begin TEXT EXCERPT

To begin using buildindex(1), you must run make buildindex, then make depend. This will set up the dependencies in the makefile to rebuild index.html when index.web is rebuilt.
There are two ways to rebuild index.web. The first is manual. When you want to make a new index, invoke make buildindex to generate the index.web file, then make to build the HTML.
The second way is to create a Makefile.local to force this to occur, like this:
index.web: .FORCE stddefs.m4
index.web:
${WEBBASE}/Include/buildindex
.FORCE:
For recent changes lists, replace index.html with delta.html and add the -d option to buildindex(1).
15.1.2. readindex.m4
This file is used by buildindex(1) when run with the -i (index) option to extract the index data from source documents and generate a site-wide index.
16. Makefiles
You can find these files in Include/Makefile.inc and Include/makemake. They work, but Makefiles are one of my weak spots and they could be written much better.

end TEXT EXCERPT

### CHALLENGES:
1. According to the buildindex documentation, which option do you add to buildindex(1) for recent changes lists?
2. Reproduce the passage from the buildindex documentation starting with "The second way" and going on through "written much better.".
3. List every make command that the buildindex documentation tells you to run.
The listing that follows has nothing to do with the buildindex documentation.

begin RECORDED INFORMATION

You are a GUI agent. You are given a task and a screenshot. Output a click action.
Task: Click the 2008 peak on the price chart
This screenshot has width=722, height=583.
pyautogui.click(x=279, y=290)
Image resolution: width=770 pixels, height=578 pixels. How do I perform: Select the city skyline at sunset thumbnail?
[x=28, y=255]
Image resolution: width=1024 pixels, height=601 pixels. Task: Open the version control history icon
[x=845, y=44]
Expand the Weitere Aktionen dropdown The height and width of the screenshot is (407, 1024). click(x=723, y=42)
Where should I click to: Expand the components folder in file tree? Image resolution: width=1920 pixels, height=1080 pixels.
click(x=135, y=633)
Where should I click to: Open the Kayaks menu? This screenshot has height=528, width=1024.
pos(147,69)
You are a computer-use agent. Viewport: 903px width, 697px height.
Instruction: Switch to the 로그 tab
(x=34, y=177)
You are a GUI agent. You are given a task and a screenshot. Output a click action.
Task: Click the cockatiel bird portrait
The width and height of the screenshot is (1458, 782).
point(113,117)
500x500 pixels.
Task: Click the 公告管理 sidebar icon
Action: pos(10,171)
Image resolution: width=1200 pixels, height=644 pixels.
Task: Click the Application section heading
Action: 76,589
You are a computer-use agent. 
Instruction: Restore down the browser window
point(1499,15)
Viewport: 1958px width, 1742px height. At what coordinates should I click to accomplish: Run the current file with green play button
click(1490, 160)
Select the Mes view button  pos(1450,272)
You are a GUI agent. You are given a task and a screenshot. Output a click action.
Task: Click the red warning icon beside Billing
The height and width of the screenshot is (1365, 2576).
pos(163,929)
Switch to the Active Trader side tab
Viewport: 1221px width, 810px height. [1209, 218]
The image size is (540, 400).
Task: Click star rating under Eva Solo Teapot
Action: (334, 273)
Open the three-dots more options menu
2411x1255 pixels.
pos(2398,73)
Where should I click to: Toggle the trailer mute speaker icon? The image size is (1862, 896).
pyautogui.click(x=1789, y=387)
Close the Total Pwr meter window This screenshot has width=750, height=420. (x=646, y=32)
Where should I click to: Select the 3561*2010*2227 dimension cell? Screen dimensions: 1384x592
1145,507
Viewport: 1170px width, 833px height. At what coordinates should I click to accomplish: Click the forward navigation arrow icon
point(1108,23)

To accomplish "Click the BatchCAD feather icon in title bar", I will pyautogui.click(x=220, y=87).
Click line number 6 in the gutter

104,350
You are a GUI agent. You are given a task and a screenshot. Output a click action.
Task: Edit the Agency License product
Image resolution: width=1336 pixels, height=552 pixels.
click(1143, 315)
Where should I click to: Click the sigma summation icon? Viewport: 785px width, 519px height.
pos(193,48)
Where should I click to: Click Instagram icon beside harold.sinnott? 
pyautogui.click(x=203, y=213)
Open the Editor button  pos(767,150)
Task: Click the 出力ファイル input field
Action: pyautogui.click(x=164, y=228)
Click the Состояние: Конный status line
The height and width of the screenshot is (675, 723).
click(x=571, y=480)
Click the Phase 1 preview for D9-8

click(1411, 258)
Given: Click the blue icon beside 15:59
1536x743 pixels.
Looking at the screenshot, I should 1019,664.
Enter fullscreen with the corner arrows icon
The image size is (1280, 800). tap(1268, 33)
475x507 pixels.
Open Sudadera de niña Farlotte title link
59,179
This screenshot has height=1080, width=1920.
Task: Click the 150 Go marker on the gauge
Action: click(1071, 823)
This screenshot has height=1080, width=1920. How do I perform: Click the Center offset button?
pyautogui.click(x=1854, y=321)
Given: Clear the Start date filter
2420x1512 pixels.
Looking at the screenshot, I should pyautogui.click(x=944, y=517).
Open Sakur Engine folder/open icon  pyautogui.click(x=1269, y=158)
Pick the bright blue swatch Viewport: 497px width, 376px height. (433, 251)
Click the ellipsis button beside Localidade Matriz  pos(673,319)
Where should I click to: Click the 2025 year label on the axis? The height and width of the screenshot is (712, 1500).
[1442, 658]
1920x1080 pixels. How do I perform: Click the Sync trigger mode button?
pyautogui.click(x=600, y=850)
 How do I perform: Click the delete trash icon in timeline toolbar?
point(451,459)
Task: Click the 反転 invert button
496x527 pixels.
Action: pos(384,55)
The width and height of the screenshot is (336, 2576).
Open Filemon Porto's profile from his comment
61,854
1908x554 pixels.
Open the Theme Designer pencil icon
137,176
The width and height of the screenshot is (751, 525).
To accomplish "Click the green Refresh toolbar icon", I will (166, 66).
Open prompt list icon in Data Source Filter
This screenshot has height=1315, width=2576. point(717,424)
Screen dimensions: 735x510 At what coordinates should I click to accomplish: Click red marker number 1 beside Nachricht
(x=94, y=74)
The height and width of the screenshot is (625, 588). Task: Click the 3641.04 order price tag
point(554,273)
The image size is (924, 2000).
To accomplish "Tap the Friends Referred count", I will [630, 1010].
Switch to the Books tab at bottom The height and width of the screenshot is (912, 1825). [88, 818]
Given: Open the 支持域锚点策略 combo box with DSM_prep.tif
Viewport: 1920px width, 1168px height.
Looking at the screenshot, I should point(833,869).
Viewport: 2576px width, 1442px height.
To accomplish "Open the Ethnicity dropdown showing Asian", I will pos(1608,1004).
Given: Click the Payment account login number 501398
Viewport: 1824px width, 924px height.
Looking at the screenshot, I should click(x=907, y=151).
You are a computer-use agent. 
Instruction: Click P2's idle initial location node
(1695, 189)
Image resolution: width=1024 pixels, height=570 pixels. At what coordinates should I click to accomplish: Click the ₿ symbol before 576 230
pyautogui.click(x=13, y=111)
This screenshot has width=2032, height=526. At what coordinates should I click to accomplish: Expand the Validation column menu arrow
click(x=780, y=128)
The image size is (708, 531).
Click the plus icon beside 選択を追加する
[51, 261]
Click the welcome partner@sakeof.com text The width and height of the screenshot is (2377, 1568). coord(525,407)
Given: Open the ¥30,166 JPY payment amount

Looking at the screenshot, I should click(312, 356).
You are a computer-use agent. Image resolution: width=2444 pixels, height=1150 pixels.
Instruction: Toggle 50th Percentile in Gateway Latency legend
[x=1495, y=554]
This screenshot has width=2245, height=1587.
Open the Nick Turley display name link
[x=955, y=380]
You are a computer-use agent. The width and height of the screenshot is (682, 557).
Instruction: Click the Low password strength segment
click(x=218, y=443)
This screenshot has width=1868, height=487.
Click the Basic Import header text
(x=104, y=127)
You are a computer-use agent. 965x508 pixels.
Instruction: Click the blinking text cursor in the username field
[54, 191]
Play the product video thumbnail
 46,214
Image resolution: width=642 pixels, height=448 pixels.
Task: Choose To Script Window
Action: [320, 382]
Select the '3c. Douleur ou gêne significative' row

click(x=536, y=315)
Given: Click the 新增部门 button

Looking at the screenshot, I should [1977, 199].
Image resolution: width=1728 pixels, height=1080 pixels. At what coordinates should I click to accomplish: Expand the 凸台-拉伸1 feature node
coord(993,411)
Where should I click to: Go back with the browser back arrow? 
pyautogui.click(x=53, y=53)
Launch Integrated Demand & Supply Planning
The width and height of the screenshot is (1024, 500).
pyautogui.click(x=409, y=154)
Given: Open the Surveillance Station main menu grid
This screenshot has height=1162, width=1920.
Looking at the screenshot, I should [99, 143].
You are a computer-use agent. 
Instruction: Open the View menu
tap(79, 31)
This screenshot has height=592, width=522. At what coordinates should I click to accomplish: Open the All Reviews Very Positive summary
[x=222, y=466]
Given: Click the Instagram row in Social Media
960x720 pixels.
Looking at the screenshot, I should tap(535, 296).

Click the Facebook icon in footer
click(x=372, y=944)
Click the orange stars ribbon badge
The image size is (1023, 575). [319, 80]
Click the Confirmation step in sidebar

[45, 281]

end RECORDED INFORMATION

### EXPECTED ANSWERS:
1. The -d option.

2.
The second way is to create a Makefile.local to force this to occur, like this:
index.web: .FORCE stddefs.m4
index.web:
${WEBBASE}/Include/buildindex
.FORCE:
For recent changes lists, replace index.html with delta.html and add the -d option to buildindex(1).
15.1.2. readindex.m4
This file is used by buildindex(1) when run with the -i (index) option to extract the index data from source documents and generate a site-wide index.
16. Makefiles
You can find these files in Include/Makefile.inc and Include/makemake. They work, but Makefiles are one of my weak spots and they could be written much better.

3. make buildindex, make depend, make